[Data in this exercise — start]

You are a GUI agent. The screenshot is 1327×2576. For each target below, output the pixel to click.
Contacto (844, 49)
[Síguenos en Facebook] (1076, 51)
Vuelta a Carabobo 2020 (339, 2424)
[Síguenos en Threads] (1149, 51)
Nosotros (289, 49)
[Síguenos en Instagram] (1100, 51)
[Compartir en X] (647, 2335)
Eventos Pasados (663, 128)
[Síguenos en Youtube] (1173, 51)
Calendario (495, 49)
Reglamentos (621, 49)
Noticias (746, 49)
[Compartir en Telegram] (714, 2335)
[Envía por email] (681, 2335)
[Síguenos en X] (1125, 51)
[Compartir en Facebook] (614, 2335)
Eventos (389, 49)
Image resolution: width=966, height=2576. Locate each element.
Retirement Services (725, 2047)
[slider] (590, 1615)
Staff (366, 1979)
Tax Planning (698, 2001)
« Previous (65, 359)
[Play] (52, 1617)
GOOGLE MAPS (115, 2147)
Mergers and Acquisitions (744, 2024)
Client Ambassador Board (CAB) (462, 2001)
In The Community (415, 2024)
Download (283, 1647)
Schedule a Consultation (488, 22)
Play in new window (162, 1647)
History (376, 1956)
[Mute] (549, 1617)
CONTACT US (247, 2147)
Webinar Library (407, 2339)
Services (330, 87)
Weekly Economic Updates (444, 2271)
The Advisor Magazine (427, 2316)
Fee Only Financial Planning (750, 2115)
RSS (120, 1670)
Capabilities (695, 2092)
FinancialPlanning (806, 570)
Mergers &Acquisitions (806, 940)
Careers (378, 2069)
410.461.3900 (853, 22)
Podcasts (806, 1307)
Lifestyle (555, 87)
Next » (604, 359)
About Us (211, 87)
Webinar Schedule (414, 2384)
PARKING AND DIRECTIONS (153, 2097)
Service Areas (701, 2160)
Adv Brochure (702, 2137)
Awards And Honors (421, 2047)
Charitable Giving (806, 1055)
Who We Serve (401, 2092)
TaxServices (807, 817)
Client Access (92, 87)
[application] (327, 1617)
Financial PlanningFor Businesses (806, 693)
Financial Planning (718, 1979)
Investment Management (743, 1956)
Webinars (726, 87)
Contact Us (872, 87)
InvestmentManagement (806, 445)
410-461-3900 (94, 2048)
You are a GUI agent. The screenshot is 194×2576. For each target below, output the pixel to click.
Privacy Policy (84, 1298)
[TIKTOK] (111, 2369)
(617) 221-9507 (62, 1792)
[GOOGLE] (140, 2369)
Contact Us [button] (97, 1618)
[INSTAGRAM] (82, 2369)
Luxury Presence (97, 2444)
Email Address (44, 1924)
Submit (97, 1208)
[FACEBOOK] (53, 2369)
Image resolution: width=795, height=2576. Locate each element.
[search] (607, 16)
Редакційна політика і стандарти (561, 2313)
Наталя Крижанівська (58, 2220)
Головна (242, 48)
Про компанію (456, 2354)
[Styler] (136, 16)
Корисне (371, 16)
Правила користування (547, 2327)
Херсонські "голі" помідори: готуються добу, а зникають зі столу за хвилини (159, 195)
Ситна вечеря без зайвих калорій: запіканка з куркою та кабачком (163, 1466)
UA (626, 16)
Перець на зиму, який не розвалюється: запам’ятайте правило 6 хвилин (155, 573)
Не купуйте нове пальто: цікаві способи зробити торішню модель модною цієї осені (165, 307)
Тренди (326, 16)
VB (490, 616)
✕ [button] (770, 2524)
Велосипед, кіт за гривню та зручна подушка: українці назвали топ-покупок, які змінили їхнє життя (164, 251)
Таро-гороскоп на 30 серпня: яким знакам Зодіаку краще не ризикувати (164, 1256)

[Data in this exercise — finish]

→ Task directions
Please write out only the lines from the one containing "Careers (378, 2069)" to the end of the records above, exactly, both ends included.

→ Output for this task
Careers (378, 2069)
410.461.3900 (853, 22)
Podcasts (806, 1307)
Lifestyle (555, 87)
Next » (604, 359)
About Us (211, 87)
Webinar Schedule (414, 2384)
PARKING AND DIRECTIONS (153, 2097)
Service Areas (701, 2160)
Adv Brochure (702, 2137)
Awards And Honors (421, 2047)
Charitable Giving (806, 1055)
Who We Serve (401, 2092)
TaxServices (807, 817)
Client Access (92, 87)
[application] (327, 1617)
Financial PlanningFor Businesses (806, 693)
Financial Planning (718, 1979)
Investment Management (743, 1956)
Webinars (726, 87)
Contact Us (872, 87)
InvestmentManagement (806, 445)
410-461-3900 (94, 2048)
You are a GUI agent. The screenshot is 194×2576. For each target below, output the pixel to click.
Privacy Policy (84, 1298)
[TIKTOK] (111, 2369)
(617) 221-9507 (62, 1792)
[GOOGLE] (140, 2369)
Contact Us [button] (97, 1618)
[INSTAGRAM] (82, 2369)
Luxury Presence (97, 2444)
Email Address (44, 1924)
Submit (97, 1208)
[FACEBOOK] (53, 2369)
Image resolution: width=795, height=2576. Locate each element.
[search] (607, 16)
Редакційна політика і стандарти (561, 2313)
Наталя Крижанівська (58, 2220)
Головна (242, 48)
Про компанію (456, 2354)
[Styler] (136, 16)
Корисне (371, 16)
Правила користування (547, 2327)
Херсонські "голі" помідори: готуються добу, а зникають зі столу за хвилини (159, 195)
Ситна вечеря без зайвих калорій: запіканка з куркою та кабачком (163, 1466)
UA (626, 16)
Перець на зиму, який не розвалюється: запам’ятайте правило 6 хвилин (155, 573)
Не купуйте нове пальто: цікаві способи зробити торішню модель модною цієї осені (165, 307)
Тренди (326, 16)
VB (490, 616)
✕ [button] (770, 2524)
Велосипед, кіт за гривню та зручна подушка: українці назвали топ-покупок, які змінили їхнє життя (164, 251)
Таро-гороскоп на 30 серпня: яким знакам Зодіаку краще не ризикувати (164, 1256)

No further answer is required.